Ulysses is an attempt to write a modern epic that captures the simultaneity, confusion, and layered nature of what it's like to live in a small, yet highly complex, early twentieth-century urban setting. Stephen Dedalus and Leopold and Molly Bloom, as well as scores of other fictional characters, play out their separate and linked fates in Dublin, Ireland (with a population of 400,000 in 1900), and, by extension, all cities of the period. After all, from the principals' point of view, this June 16, 1904 is just another day in their lives. As most readers know, Joyce purposefully exiled himself from his hometown, aware that neither his life nor work could flourish in the repressed and impoverished, guilt-ridden, Church-dominated world. Yet, mentally, he never absented himself from the city of his birth and set all his major works in the "dear dirty" (7.921) locale. James Joyce kept a remarkably accurate map of the city in his head, but he also needed to be bombarded with hundreds of specific details. His refresher course on the particulars of Irish life was aided by Josephine Murray, his mother's sister, only half-jokingly termed "the wise woman of Drumcondra" (an inner Dublin district). [End Page 122]

Ellmann notes that "he kept plaguing Aunt Josephine, his only regular Dublin correspondent, for copies of everything to do with Ireland, particularly newspapers but also magazines and books. … He wished he had a map of Dublin and [J. T.] Gilbert's history and some photographs of the country" (236). In Ulysses, Joyce creates, in terms dictated by Aristotle's Poetics, a novel with unity of place (Dublin), unity of time (a single if extended day), and a third category, something that approaches unity of class: Most of the characters whom we meet here are both down-on-theirluck and poor, not surprising in what was then the poorest city in Western Europe.

The cohesiveness of the Irish city itself allows for intriguing narrative and thematic patterns, providing the dabs of glue that hold the massive work together.
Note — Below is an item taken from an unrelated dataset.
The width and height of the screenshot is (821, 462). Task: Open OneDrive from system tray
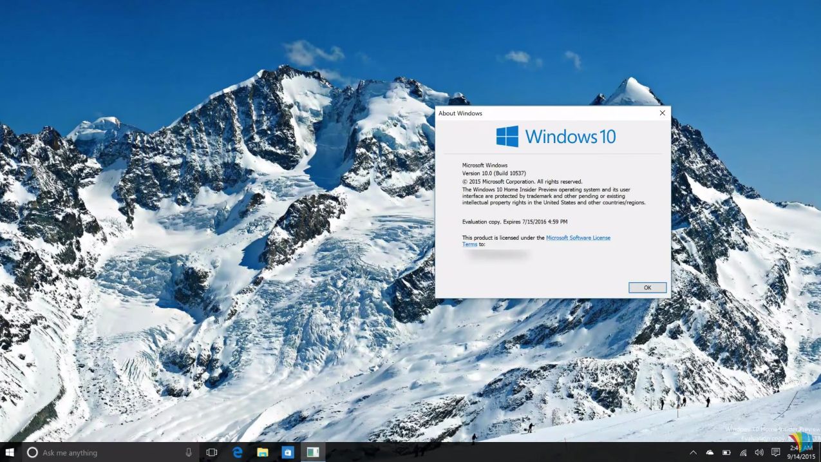pos(710,452)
Throughout the day, certain minor characters recycle themselves: the five down-and-out men carrying the sandwich boards that advertise the stationer's HELYS, including the errant Y who breaks off from the train to munch his lunch; the Vice-Regal parade that passes through the city, evoking anti-imperialist raspberries from Irish Home Rule partisans and frustrated servility from Tom Kernan, a pro-British Protestant; the horse-drawn funeral cortege in "Hades," moving from southeast to northwest across the city to Glasnevin Cemetery as Bloom interacts, for better and worse, with his contemporaries, currying favor, offering opinions, being victimized by anti-Semitism. Other characters resurface periodically within this self-contained ambulatory system. Cashel Boyle O'Connor Fitzmaurice Tisdall Farrell, a testy lunatic who, in his endless perambulations through Dublin town insists on walking outside of every lamppost, recycles this path with a blast of venom at the passersby. And the blind stripling piano tuner taps his dark way, moving his cane back and forth as he navigates the city. After helping the stripling cross a busy street, Bloom thinks appositely, "Queer idea of Dublin he must have, tapping his way round by the stones" (8.1110–11). By this point, we understand that the blind man resembles all of the novel's characters, each with only a partial understanding of his or her existence—like all of us.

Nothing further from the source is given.